[[ Dataset entries open ]]
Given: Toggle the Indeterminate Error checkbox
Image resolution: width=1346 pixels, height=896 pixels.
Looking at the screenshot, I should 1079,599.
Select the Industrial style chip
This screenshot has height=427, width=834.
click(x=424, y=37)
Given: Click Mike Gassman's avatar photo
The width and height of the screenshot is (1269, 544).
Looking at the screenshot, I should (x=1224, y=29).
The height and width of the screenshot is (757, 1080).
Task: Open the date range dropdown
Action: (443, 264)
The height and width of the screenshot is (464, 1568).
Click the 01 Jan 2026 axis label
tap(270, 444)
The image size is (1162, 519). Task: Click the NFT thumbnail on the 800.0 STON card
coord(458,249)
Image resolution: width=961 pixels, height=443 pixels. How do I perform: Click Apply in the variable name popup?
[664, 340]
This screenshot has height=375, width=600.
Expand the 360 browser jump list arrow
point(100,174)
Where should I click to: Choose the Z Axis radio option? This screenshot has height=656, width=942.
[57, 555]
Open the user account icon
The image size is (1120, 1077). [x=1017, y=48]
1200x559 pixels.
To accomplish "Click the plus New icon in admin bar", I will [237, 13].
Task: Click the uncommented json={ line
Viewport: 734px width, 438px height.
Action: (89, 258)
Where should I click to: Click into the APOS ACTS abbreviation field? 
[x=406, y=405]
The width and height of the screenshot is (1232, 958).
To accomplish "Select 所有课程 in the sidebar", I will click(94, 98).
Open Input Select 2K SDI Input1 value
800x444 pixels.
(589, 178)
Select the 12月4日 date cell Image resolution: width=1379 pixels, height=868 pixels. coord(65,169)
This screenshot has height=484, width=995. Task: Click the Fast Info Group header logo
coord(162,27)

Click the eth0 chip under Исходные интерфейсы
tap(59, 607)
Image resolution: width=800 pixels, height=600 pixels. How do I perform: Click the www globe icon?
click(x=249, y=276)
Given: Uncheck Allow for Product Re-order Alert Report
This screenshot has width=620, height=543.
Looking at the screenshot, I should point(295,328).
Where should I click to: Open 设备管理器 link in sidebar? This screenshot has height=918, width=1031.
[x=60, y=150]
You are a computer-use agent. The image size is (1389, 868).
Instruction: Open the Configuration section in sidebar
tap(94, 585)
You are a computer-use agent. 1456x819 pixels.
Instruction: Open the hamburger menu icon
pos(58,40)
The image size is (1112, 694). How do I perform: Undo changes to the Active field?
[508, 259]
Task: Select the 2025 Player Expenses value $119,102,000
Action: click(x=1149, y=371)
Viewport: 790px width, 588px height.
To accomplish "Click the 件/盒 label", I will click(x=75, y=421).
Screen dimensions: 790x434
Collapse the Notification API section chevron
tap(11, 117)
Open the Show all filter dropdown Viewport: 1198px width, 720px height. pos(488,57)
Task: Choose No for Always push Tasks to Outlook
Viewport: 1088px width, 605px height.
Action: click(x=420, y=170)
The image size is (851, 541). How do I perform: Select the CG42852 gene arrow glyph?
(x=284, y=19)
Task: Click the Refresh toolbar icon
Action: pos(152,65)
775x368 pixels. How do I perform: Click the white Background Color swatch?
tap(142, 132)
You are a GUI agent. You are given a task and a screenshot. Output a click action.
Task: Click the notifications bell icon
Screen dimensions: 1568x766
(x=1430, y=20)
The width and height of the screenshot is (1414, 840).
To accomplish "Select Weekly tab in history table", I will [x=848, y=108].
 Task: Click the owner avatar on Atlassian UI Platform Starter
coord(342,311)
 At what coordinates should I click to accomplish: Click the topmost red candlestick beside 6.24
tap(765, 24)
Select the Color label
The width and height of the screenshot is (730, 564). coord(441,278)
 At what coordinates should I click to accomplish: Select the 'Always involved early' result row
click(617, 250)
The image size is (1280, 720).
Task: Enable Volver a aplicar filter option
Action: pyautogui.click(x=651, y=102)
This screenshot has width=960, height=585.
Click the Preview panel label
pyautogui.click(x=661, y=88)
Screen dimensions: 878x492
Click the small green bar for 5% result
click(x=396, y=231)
[[ Dataset entries closed ]]
-- What to produce --
Transcribe each line of the material without any alteration.

-- Task output --
Given: Toggle the Indeterminate Error checkbox
Image resolution: width=1346 pixels, height=896 pixels.
Looking at the screenshot, I should 1079,599.
Select the Industrial style chip
This screenshot has height=427, width=834.
click(x=424, y=37)
Given: Click Mike Gassman's avatar photo
The width and height of the screenshot is (1269, 544).
Looking at the screenshot, I should (x=1224, y=29).
The height and width of the screenshot is (757, 1080).
Task: Open the date range dropdown
Action: (443, 264)
The height and width of the screenshot is (464, 1568).
Click the 01 Jan 2026 axis label
tap(270, 444)
The image size is (1162, 519). Task: Click the NFT thumbnail on the 800.0 STON card
coord(458,249)
Image resolution: width=961 pixels, height=443 pixels. How do I perform: Click Apply in the variable name popup?
[664, 340]
This screenshot has height=375, width=600.
Expand the 360 browser jump list arrow
point(100,174)
Where should I click to: Choose the Z Axis radio option? This screenshot has height=656, width=942.
[57, 555]
Open the user account icon
The image size is (1120, 1077). [x=1017, y=48]
1200x559 pixels.
To accomplish "Click the plus New icon in admin bar", I will [237, 13].
Task: Click the uncommented json={ line
Viewport: 734px width, 438px height.
Action: (89, 258)
Where should I click to: Click into the APOS ACTS abbreviation field? 
[x=406, y=405]
The width and height of the screenshot is (1232, 958).
To accomplish "Select 所有课程 in the sidebar", I will click(94, 98).
Open Input Select 2K SDI Input1 value
800x444 pixels.
(589, 178)
Select the 12月4日 date cell Image resolution: width=1379 pixels, height=868 pixels. coord(65,169)
This screenshot has height=484, width=995. Task: Click the Fast Info Group header logo
coord(162,27)

Click the eth0 chip under Исходные интерфейсы
tap(59, 607)
Image resolution: width=800 pixels, height=600 pixels. How do I perform: Click the www globe icon?
click(x=249, y=276)
Given: Uncheck Allow for Product Re-order Alert Report
This screenshot has width=620, height=543.
Looking at the screenshot, I should point(295,328).
Where should I click to: Open 设备管理器 link in sidebar? This screenshot has height=918, width=1031.
[x=60, y=150]
You are a computer-use agent. The image size is (1389, 868).
Instruction: Open the Configuration section in sidebar
tap(94, 585)
You are a computer-use agent. 1456x819 pixels.
Instruction: Open the hamburger menu icon
pos(58,40)
The image size is (1112, 694). How do I perform: Undo changes to the Active field?
[508, 259]
Task: Select the 2025 Player Expenses value $119,102,000
Action: click(x=1149, y=371)
Viewport: 790px width, 588px height.
To accomplish "Click the 件/盒 label", I will click(x=75, y=421).
Screen dimensions: 790x434
Collapse the Notification API section chevron
tap(11, 117)
Open the Show all filter dropdown Viewport: 1198px width, 720px height. pos(488,57)
Task: Choose No for Always push Tasks to Outlook
Viewport: 1088px width, 605px height.
Action: click(x=420, y=170)
The image size is (851, 541). How do I perform: Select the CG42852 gene arrow glyph?
(x=284, y=19)
Task: Click the Refresh toolbar icon
Action: pos(152,65)
775x368 pixels. How do I perform: Click the white Background Color swatch?
tap(142, 132)
You are a GUI agent. You are given a task and a screenshot. Output a click action.
Task: Click the notifications bell icon
Screen dimensions: 1568x766
(x=1430, y=20)
The width and height of the screenshot is (1414, 840).
To accomplish "Select Weekly tab in history table", I will [x=848, y=108].
 Task: Click the owner avatar on Atlassian UI Platform Starter
coord(342,311)
 At what coordinates should I click to accomplish: Click the topmost red candlestick beside 6.24
tap(765, 24)
Select the Color label
The width and height of the screenshot is (730, 564). coord(441,278)
 At what coordinates should I click to accomplish: Select the 'Always involved early' result row
click(617, 250)
The image size is (1280, 720).
Task: Enable Volver a aplicar filter option
Action: pyautogui.click(x=651, y=102)
This screenshot has width=960, height=585.
Click the Preview panel label
pyautogui.click(x=661, y=88)
Screen dimensions: 878x492
Click the small green bar for 5% result
click(x=396, y=231)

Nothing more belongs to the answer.